Furnishing for Acoustics

What system components and designs should you consider for a classroom amplification system? Where do you install which piece, what are some price considerations, can you integrate these into existing systems, what is the expected life cycle?

Sound systems come in a number of different flavors and they all have their reasons for existing, yet they all need to be integrated into the room design so the students and instructors can hear what is being said. “Sound systems for classrooms first started off as a way to hear the movie, slideshow, or filmstrip that was being played,” says Steve Thorburn, PE, LEED-AP, CTS-D and co-founder of Thorburn Associates, Inc., a technology system, lighting, and acoustical engineering firm with offices in California, Florida, and North Carolina. “The portable equipment had the loudspeaker built into the projector or record player and we were done,” he says. 

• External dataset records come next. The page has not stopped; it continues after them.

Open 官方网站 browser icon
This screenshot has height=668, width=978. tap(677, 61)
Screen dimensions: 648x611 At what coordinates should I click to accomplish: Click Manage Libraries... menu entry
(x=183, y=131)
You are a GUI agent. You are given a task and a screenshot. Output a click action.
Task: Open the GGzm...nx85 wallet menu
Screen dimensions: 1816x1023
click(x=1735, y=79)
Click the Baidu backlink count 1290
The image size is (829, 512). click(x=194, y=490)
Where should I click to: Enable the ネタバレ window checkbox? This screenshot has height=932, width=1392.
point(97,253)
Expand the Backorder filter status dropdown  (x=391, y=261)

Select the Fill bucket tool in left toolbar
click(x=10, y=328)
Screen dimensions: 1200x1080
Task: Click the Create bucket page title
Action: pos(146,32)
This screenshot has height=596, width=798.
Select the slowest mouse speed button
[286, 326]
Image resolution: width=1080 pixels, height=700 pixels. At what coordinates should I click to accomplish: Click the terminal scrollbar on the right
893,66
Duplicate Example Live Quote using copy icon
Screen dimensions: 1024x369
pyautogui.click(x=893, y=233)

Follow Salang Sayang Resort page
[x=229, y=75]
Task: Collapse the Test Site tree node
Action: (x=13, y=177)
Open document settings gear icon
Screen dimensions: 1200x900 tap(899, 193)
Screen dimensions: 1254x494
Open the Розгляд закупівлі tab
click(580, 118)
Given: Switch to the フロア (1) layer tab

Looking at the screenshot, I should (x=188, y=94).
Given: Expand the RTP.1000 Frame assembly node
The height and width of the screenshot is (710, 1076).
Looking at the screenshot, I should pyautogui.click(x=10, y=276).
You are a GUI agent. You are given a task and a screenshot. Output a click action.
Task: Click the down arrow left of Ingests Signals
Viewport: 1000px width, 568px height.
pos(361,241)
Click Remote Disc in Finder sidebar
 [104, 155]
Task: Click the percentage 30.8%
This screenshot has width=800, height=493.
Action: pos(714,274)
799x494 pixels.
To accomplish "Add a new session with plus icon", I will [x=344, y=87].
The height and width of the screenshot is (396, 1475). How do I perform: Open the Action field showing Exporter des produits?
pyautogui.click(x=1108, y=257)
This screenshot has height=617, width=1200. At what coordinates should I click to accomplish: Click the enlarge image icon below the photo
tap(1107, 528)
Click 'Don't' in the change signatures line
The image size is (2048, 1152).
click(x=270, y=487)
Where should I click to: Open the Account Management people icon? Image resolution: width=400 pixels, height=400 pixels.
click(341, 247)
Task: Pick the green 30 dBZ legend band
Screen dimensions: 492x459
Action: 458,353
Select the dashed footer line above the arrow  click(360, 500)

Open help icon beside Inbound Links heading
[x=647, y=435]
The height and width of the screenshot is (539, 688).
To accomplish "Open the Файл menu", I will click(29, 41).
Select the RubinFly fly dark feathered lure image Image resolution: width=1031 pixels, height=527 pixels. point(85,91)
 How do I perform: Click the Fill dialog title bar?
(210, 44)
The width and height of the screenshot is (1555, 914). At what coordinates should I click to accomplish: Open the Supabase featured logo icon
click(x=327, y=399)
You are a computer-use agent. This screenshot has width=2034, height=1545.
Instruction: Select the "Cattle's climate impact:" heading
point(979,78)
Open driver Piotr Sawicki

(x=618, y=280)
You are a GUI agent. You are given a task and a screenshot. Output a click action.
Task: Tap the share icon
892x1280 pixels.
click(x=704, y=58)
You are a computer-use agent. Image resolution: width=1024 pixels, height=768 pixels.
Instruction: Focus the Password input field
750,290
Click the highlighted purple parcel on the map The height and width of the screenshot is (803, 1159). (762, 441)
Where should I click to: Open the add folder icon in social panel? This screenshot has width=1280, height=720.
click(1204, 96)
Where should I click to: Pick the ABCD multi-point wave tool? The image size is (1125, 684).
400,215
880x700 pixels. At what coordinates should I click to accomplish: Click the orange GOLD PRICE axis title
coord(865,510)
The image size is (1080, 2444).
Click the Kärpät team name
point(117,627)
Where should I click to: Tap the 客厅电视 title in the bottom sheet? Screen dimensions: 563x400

If the room was big enough, a second or even third loudspeaker was plugged in so people could hear even better. When computers and video projection became part of the mainstay in the 1980s, audio systems in classrooms became more common, according to Thorburn.

In these instances, the sound systems were used to hear what sound system designers call program audio. “This is different than speech audio, which typically comes from a ‘talker’ in the front of the room,” says Thorburn. All of the early sound systems, regardless of type — program or speech — were part of the room design; they were thought about when larger classroom and auditoriums were built. “Now, we see these systems being deferred from the building design and construction phase, and becoming owner-furnished equipment and treated no differently than chairs and tables,” Thorburn says. However, “Audio should not be an afterthought in the room,” he says.

All in the Design

According to Thorburn, in all cases the room requires proper acoustical design. “The best audio system in a bad room will, at best still sound bad,” he says. “This is truly a case of garbage in/garbage out.”

A sound system will not fix the issues if the students cannot hear the instructor because the room is too loud (i.e., too much fan noise, or the windows have to be left open and they let in all the traffic noise from outside) or the room has too many echoes. “Both of these situations are a testament to hard surfaces; adding more sound from loudspeakers will just confuse the ear even more,” Thorburn says.

For these situations, what Thorburn calls The Rule of the 7 Ps holds true: Proper Prior Planning Prevents Pitiful Poor Performance. The electronic components of the systems outlined above are all slightly different, but if properly selected will last 20 to 30 years. “We have looked at many auditoriums that just needed a microphone or two on stage plus program audio to play back a movie for 300 or more students where what was put in on day one still works, and in most cases very well,” Thorburn says. “The audio systems should be treated just as you would the lighting design or electrical engineering; it needs to be part of the room from day one. If it is added as a patch, then it will never work.”  

Victor Rivero
has written whitepapers, articles, and features for schools, nonprofits, and companies in the education marketplace. He can be contacted at victor@VictorRivero.com.

About the Author

Victor is editorial director of this publication. He can be reached at vrivero@101com.com.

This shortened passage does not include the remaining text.